**Items listed in a dataset**
━━━━━━━━
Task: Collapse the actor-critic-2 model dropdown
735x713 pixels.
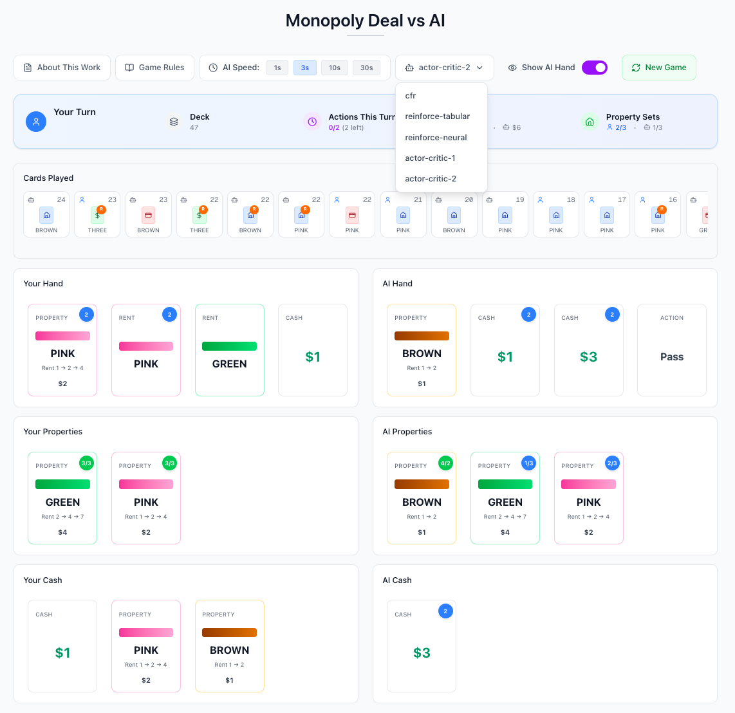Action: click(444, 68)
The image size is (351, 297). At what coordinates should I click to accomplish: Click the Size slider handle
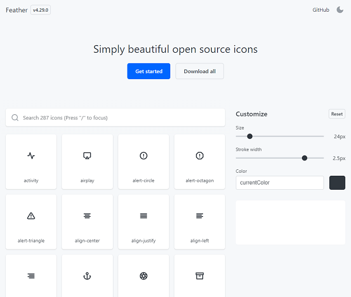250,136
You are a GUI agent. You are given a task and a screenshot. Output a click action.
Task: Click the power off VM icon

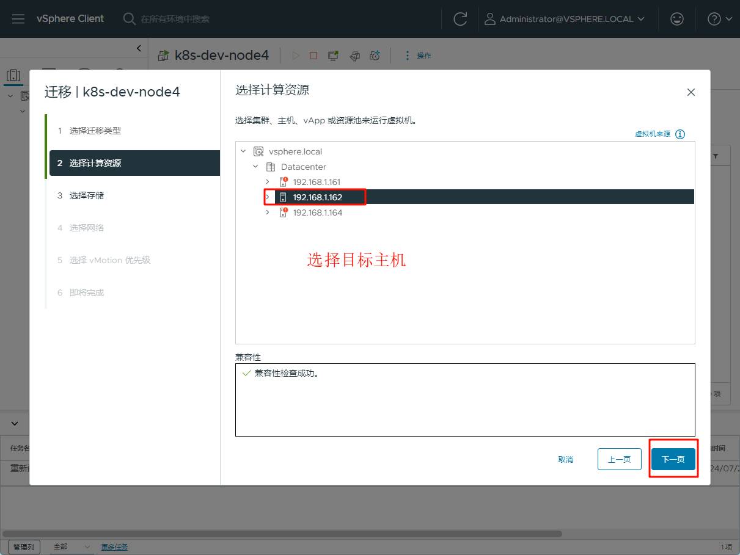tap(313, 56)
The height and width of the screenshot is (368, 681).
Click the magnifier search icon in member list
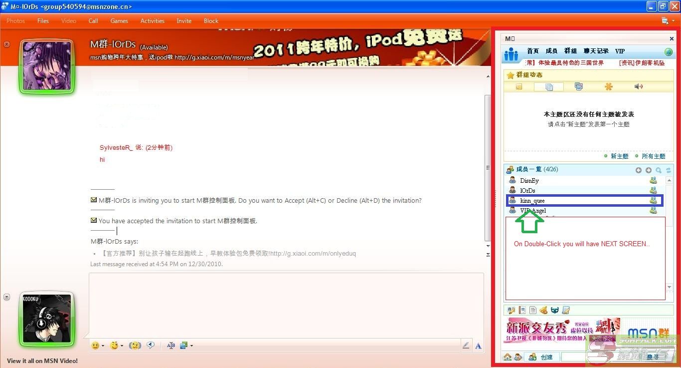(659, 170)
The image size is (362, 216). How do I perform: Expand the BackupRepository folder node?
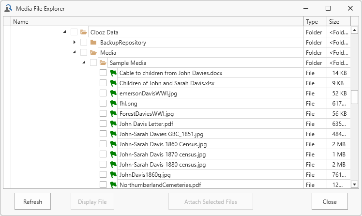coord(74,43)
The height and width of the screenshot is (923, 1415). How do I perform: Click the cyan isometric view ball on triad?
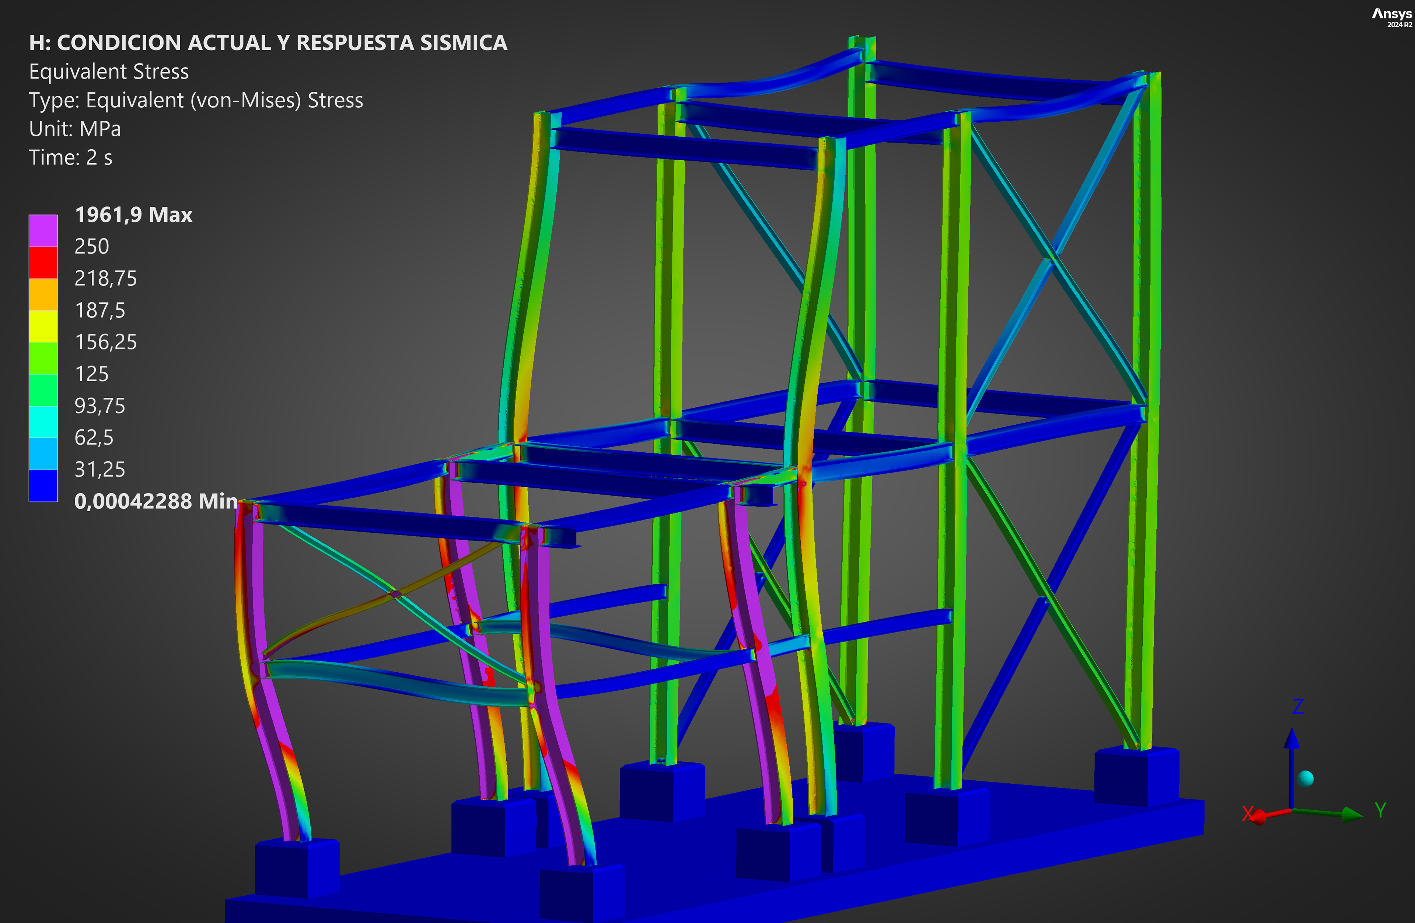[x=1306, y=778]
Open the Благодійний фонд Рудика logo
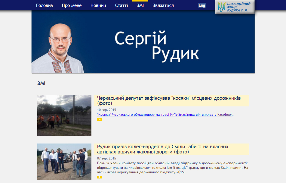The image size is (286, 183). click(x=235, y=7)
━━━━━━━━
**Objective**
Which lines in the items above contain the word "screenshot", with case taken into account? Extract each of those lines in full.

**Output below**
You are a GUI agent. You are given a task and a screenshot. Output a click action.
The height and width of the screenshot is (368, 681).
The height and width of the screenshot is (923, 1415). How do I perform: Click the cyan isometric view ball on triad?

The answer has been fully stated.